**Page extract:**
# Does high temperatures can affect router performance?



## CJLopez (Nov 24, 2008)

I live in Hermosillo, Sonora México, one of the hottest city in the North of Mexico (hottest girls and temps of course), specially now that is summer.

Well, the thing is, where i have my cable modem, router and pc's working, i don't have any kind of air conditioning, and i been having lots of problems with my internet, and had found out that its my router which kinda over heats or something, i don't know.

I have 2 router, which are having the same issue, its a ENHWI-G2 and a NetGear WGR614. One i had bought it for lan parties i threw a year ago (the encore) and when i switched to cable internet (had ADSL before) my ISP gave me the netgear one

Now, whenever one of this symptons are presented

1.- My router for some reason only gives internet to the wireless devices (laptops and a Wii) or gives them more priority, rendering internet on any wired connection almost unbearable
2.- My router ceases to provide internet at all

I switch the routers but i'm getting sick of this happening. I connected a little fan besides the router and this problem almost ceased to exist, at least now the netgear router could go on for a couple of weeks while the encore one can work properlitly for a couple of hour and when it gave problem a reset would work again.

But still, those aint solutions to my problems, only temporal patches and I really want to know if really heat those really had this kind of effect and how can i solve (except installing an A/C on my study. I already looked for this possibility and sadly it cant be installed there.)

Funny thing is, when i had ADSL, my previous ISP gave the modem which also was a wireless router and even though it was also in the study, it never ceased to work in this conditions


----------



## ebackhus (Apr 21, 2005)

Lo siento, Senor. Las chicas bonitas esta in Tejas.

Some routers are negatively affected by heat. My parents have one that is susceptible to heat and the solution was to set it on a small stand that allows for airflow across the top AND bottom.


----------



## fej2008 (Jun 16, 2009)

I think it does affect router's performance, coz my cousin used a router before for playing xbox and uses desktop at the same time and he placed the router into a cabinet where there's no air flowing through it (he did it to save some space) and the router fits to it like it was designed for that router and one day he noticed his connection slows down everyday he even called his ISP and when we came over to check it, router is like as hot as the girls in your city, it can even cook an egg in seconds. After hours of usage it died right away, good thing it is still in warrany and we had replaced.


----------

**Exercise instructions:** List each username that posts in the router overheating thread above, along with the date shown beside it.

**Excerpted records:**
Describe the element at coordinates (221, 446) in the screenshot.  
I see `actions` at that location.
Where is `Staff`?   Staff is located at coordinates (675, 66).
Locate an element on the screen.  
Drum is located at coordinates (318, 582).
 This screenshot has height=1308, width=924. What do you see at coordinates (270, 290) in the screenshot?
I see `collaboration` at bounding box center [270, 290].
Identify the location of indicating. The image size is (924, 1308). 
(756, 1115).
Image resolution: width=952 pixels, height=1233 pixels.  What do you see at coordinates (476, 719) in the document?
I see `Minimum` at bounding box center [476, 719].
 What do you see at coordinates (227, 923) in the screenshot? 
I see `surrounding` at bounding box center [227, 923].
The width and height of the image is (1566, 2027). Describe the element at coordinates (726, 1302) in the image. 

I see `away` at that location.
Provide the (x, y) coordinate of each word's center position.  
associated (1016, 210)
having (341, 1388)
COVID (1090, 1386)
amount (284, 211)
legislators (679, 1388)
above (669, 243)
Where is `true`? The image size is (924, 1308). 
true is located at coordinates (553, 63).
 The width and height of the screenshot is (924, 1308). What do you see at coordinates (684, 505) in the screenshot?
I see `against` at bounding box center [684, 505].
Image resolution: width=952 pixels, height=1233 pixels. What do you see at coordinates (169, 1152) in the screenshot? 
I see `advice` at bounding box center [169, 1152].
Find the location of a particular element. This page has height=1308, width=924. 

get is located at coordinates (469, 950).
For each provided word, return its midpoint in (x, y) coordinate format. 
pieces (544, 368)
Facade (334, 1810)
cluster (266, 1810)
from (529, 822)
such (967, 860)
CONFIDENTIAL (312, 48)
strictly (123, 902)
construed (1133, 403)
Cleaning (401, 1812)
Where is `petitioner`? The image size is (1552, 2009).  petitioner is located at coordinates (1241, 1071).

**Result:**
CJLopez (Nov 24, 2008)
ebackhus (Apr 21, 2005)
fej2008 (Jun 16, 2009)